Perhaps The Affordable Care Act’s greatest success was bringing the total number of uninsured Americans down from 44 Million to 27 Million. Contrary to what many believe, this law was not in and of itself a form of insurance, it simply expanded on existing plans. It also intended to remove obstacles for coverage.
For-profit insurers were increasingly avoiding or limiting coverage for those with pre-existing health conditions; The ACA eliminated this practice. It also increased funding and expansion of state Medicaid plans, allowed young adults to remain on their parent’s insurance plans up to age 26, and mandated all adults, especially healthy ones, purchase health insurance. The ACA provided an approved marketplace to do so, the idea being, with more healthy individuals in the system, costing insurers less money, rates would go down, and for a while they did.

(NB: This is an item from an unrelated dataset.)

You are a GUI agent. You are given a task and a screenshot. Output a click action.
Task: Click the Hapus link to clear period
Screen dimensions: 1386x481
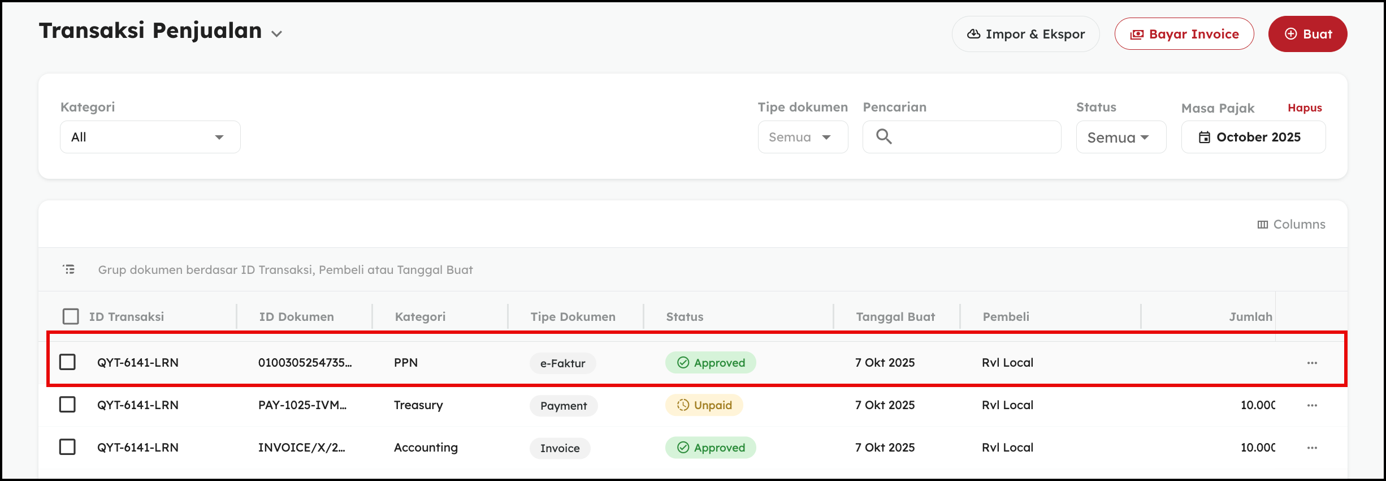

In December of 2019, through a legal fight courtesy of The Trump Administration, a court struck down the individual mandate, the only cost containment tool within The ACA. Despite promises of a better, cheaper, more comprehensive healthcare plan to replace “Obamacare”, The Trump Administration has failed to deliver. In the first six years of The Affordable Care Act, per capita health spending increased a little over $1,300; in three years of the Trump Presidency the increase is a little over $1,000, a similar increase in half the time. As you can imagine, prices continue to rise.
President-Elect Joe Biden, who previously served as Vice-President under Barak Obama, well versed when it comes to the Affordable Care Act, has proposed including a public option in his health care plan. This means, along with the ability to purchase health insurance from the likes of BCBS, Aetna, Cigna and others, you will have an option to purchase a government run health plan similar to Medicare.
The situation doesn’t have to be so dire, we can bring healthcare costs down, and there are multiple ways to do so.
Being the largest purchaser of prescription drugs on the planet, Medicare should be able to negotiate drug prices. Rather than a Medicare type public option, individuals should be allowed to purchase a Medicaid plan directly from their state. Such a plan would cost about four thousand dollars less than private insurance, increasing competition, and bringing prices down. We can also ensure patients receive more preventative care, expand government funded urgent care facilities, and decrease reliance on hospital visits.
Most importantly we need to create and encourage programs to improve our overall health. Without that, nothing else matters.